(Data entries)
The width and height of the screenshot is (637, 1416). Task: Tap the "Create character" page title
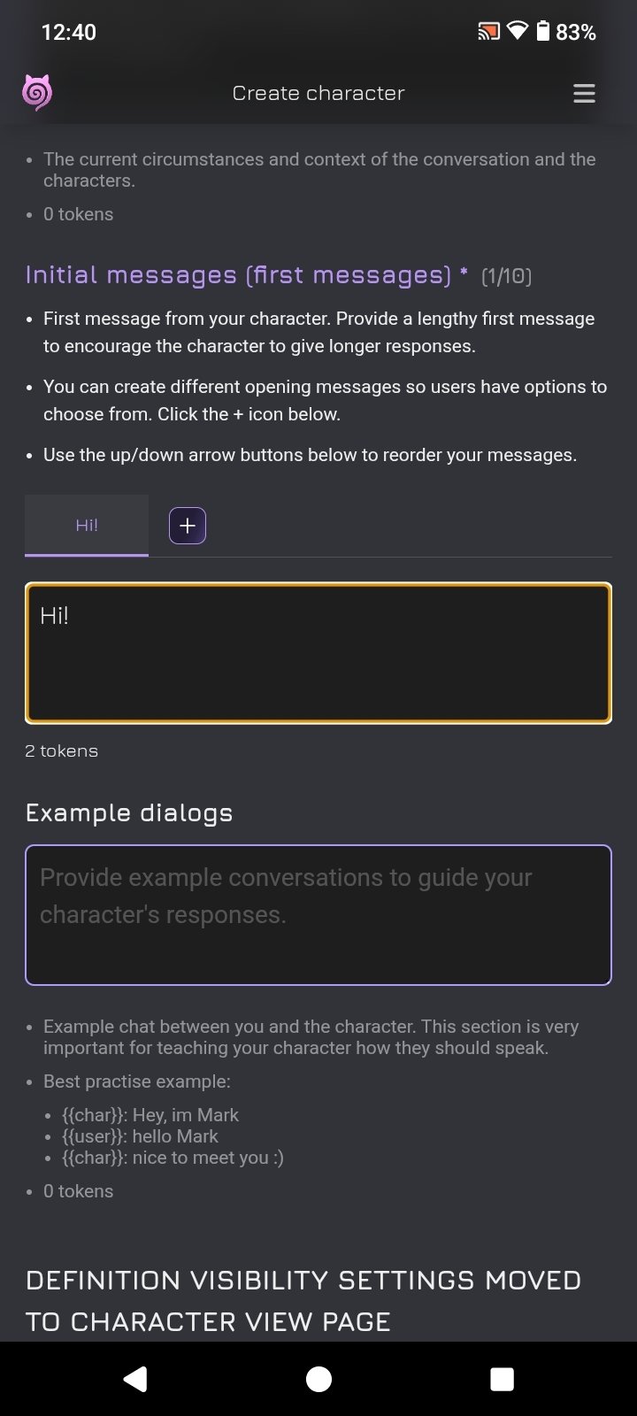(319, 94)
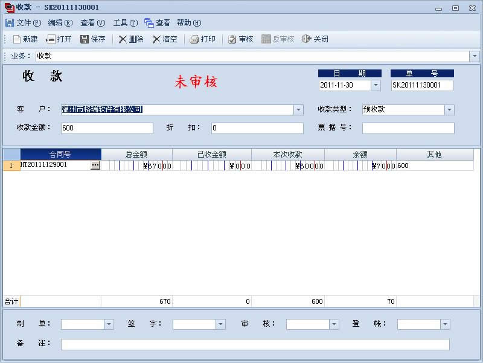Click the 备注 remarks text field

click(x=255, y=344)
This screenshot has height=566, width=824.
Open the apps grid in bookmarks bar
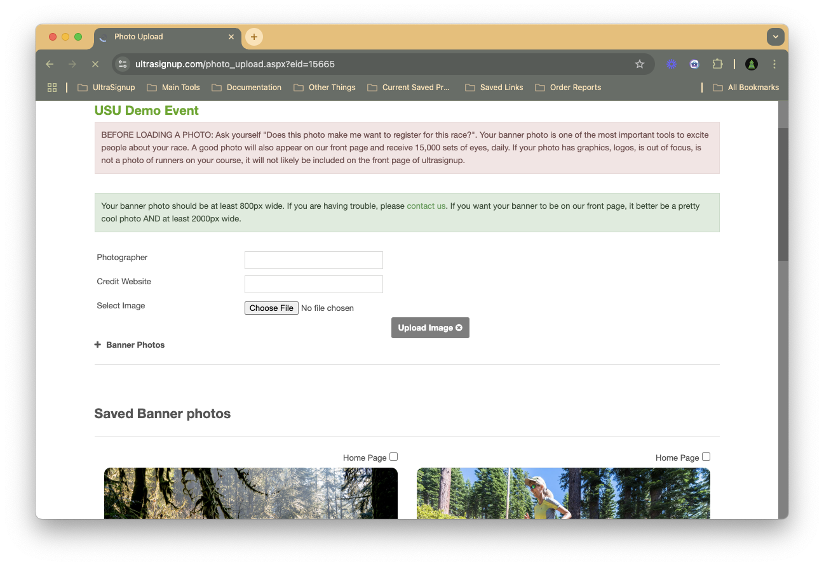pyautogui.click(x=52, y=88)
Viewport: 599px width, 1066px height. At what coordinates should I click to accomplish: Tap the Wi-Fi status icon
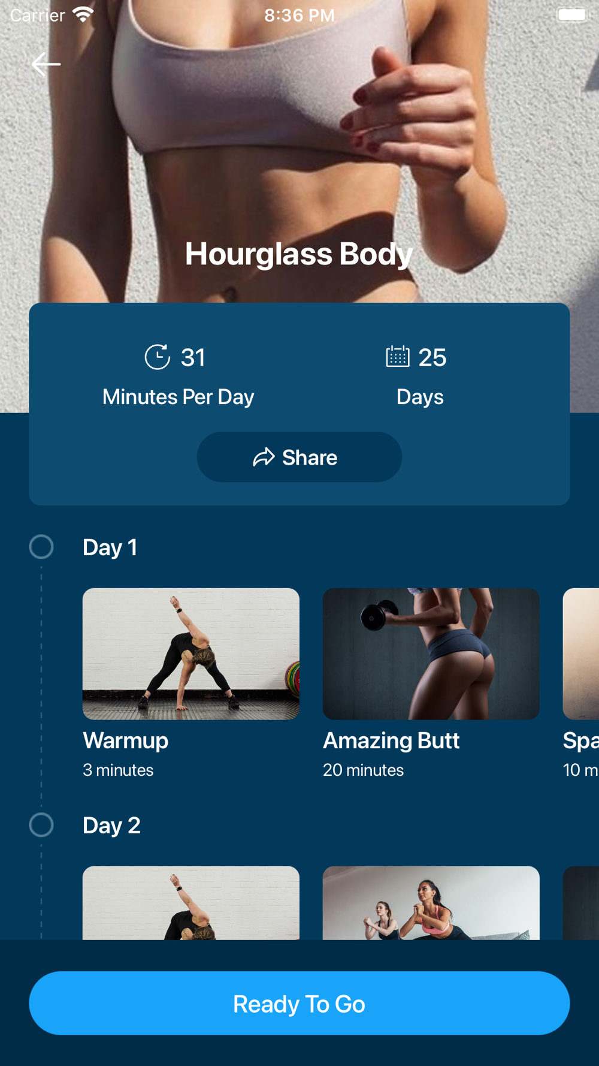(83, 14)
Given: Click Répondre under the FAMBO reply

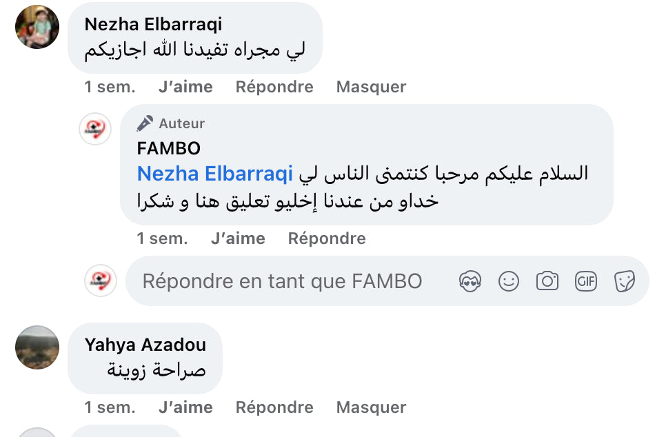Looking at the screenshot, I should pos(327,238).
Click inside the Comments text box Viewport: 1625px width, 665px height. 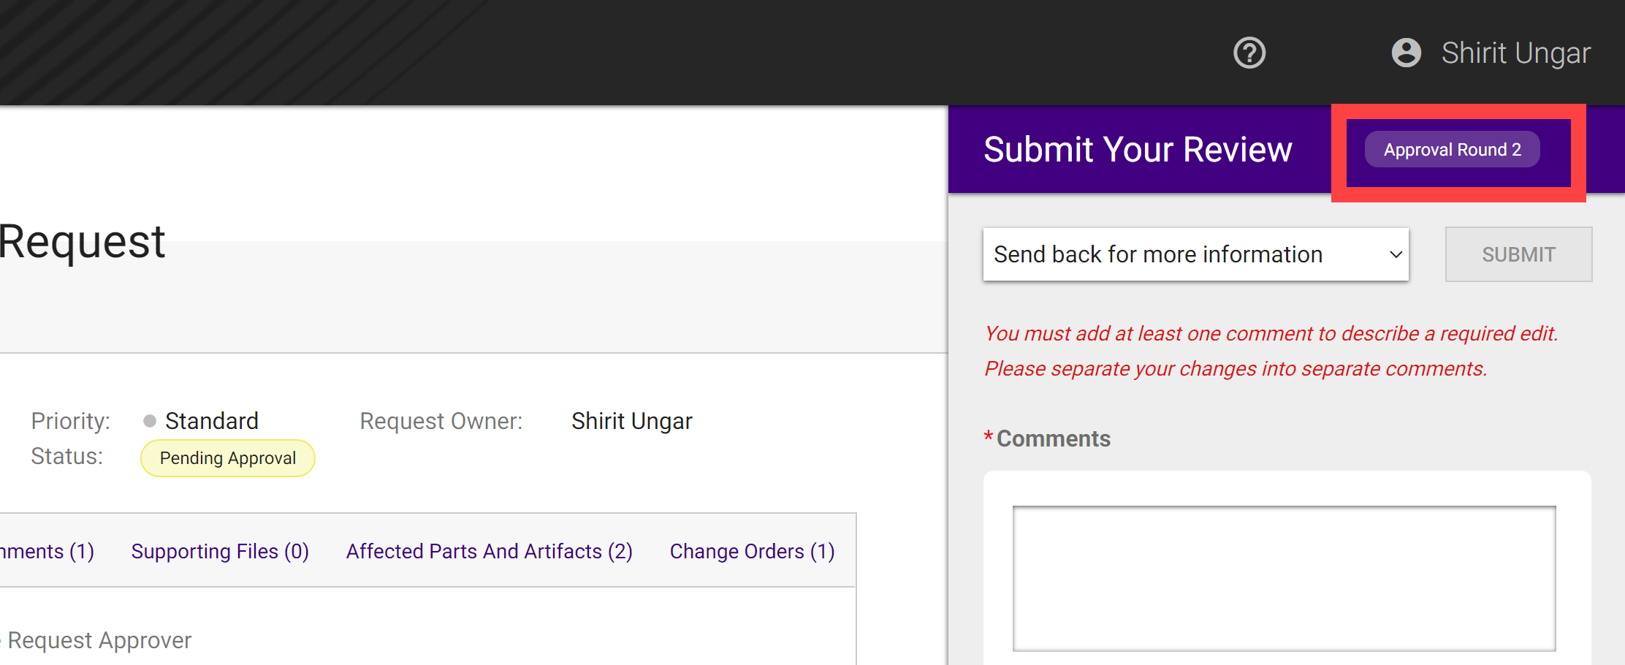tap(1284, 578)
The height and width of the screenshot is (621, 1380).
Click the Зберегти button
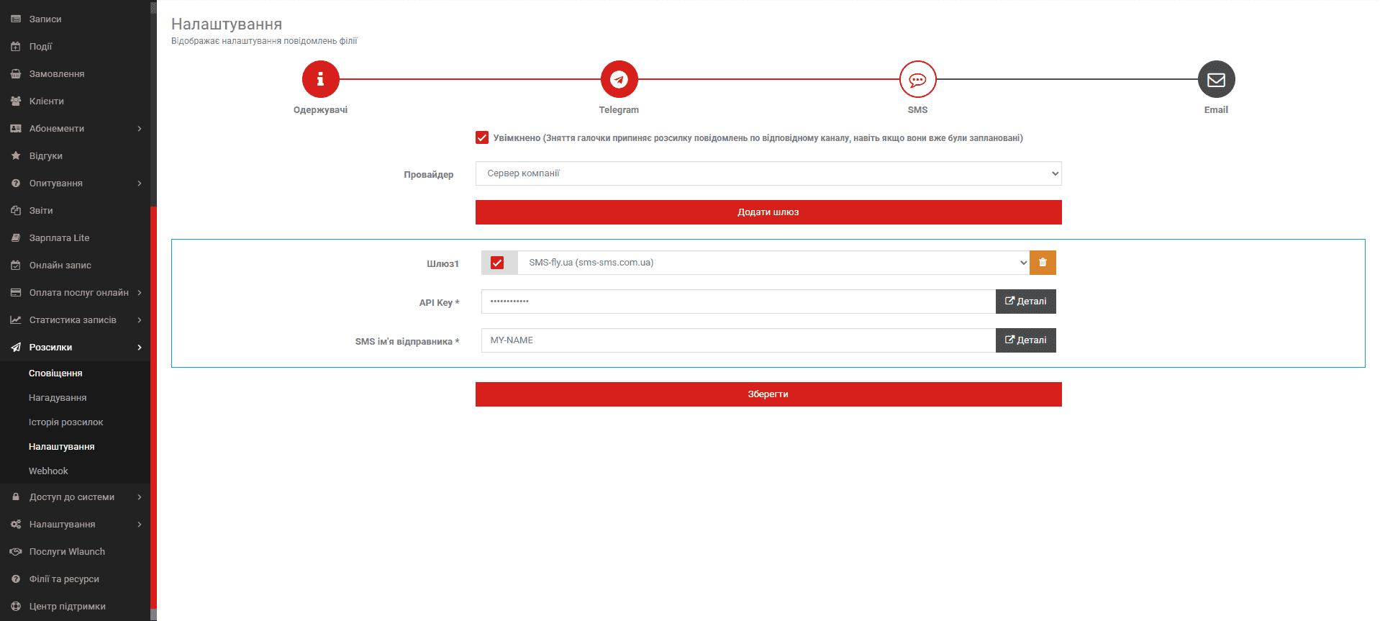(768, 394)
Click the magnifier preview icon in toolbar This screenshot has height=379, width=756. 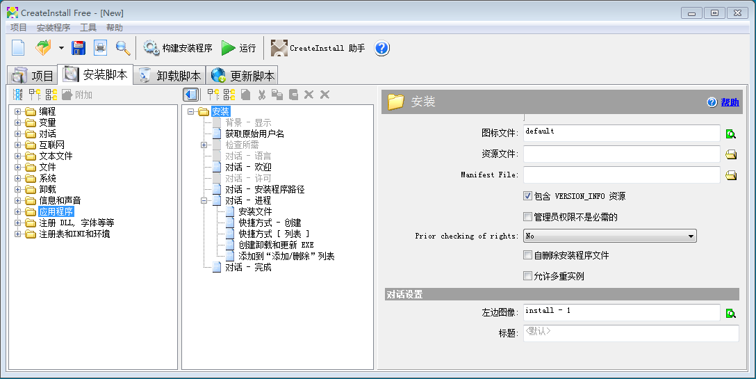tap(123, 48)
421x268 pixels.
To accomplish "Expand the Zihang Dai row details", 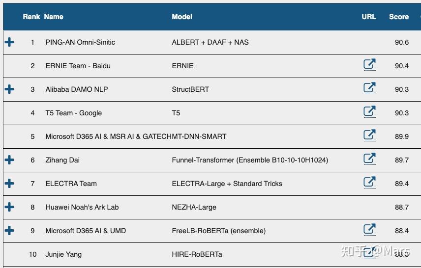I will click(x=9, y=160).
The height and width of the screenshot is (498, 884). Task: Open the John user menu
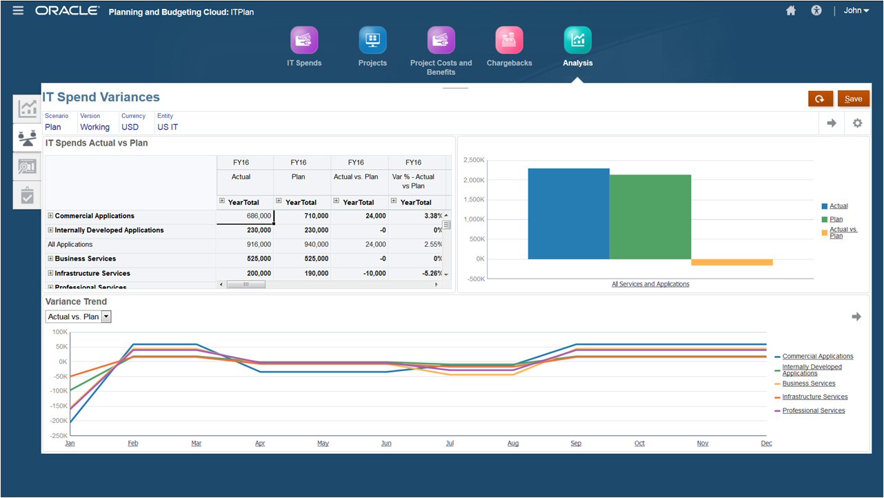[x=855, y=10]
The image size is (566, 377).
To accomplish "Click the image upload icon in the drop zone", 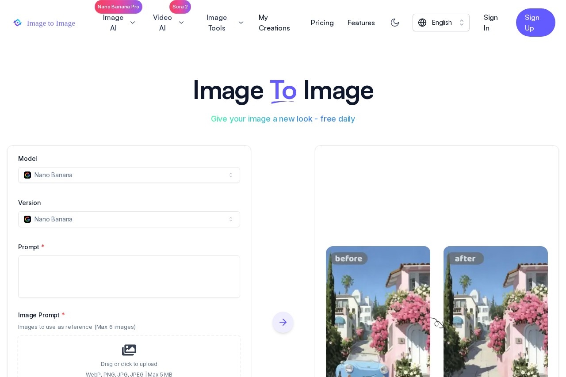I will tap(129, 350).
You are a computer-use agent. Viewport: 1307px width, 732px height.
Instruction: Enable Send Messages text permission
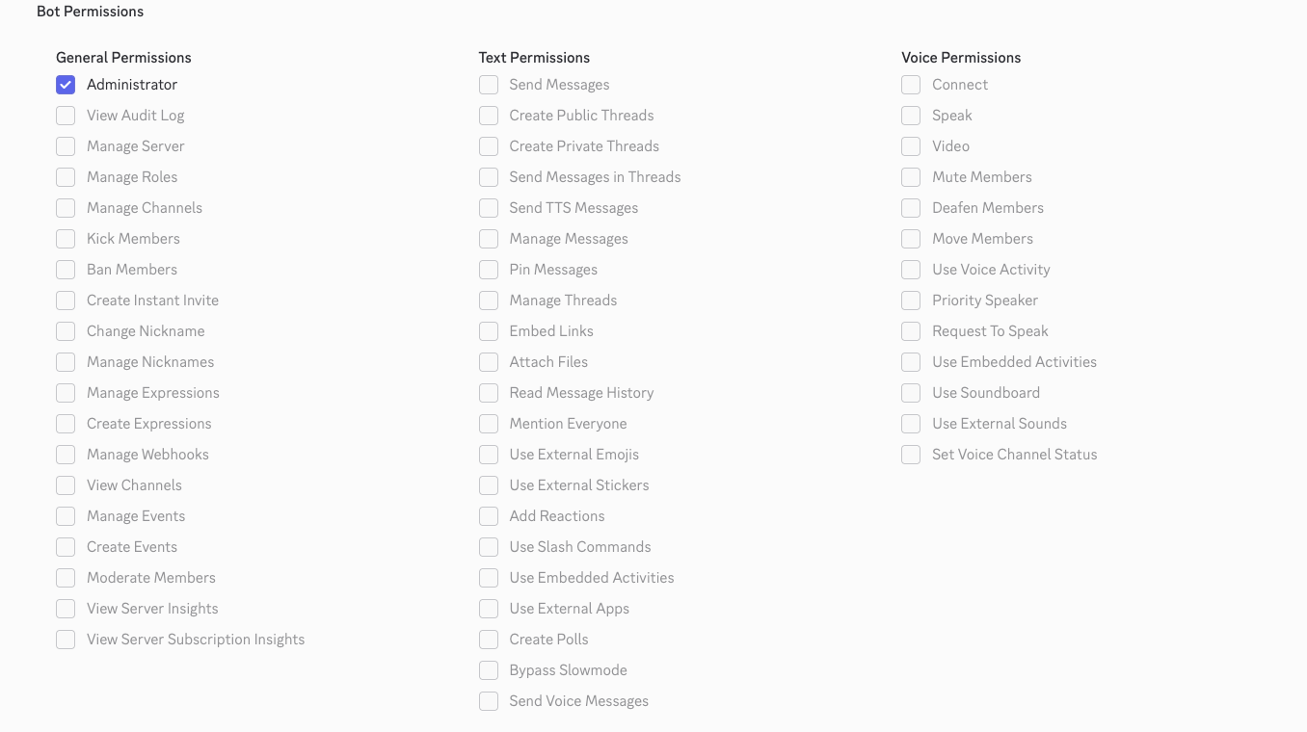coord(489,85)
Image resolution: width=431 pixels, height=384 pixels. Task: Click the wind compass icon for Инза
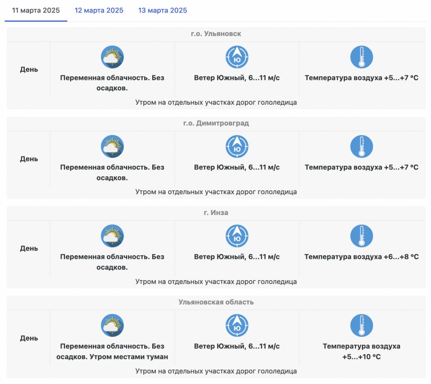pos(237,236)
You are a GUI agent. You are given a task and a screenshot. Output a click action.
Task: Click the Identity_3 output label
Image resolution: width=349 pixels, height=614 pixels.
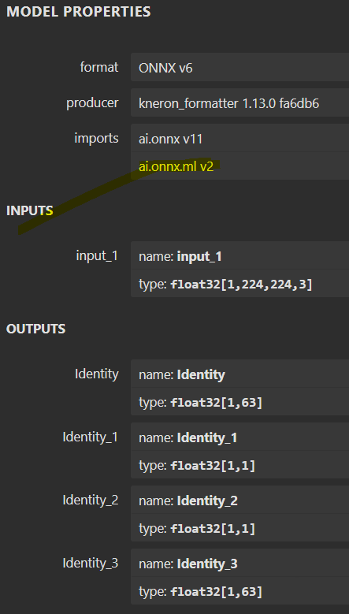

[ACTIVITY] The answer must be an exact copy of the lines from the one with "Task: Click the Identity_3 output label" through the final line above, both ends included, and nothing else; pictures stay out.

[YOUR SOLUTION]
Task: Click the Identity_3 output label
Image resolution: width=349 pixels, height=614 pixels.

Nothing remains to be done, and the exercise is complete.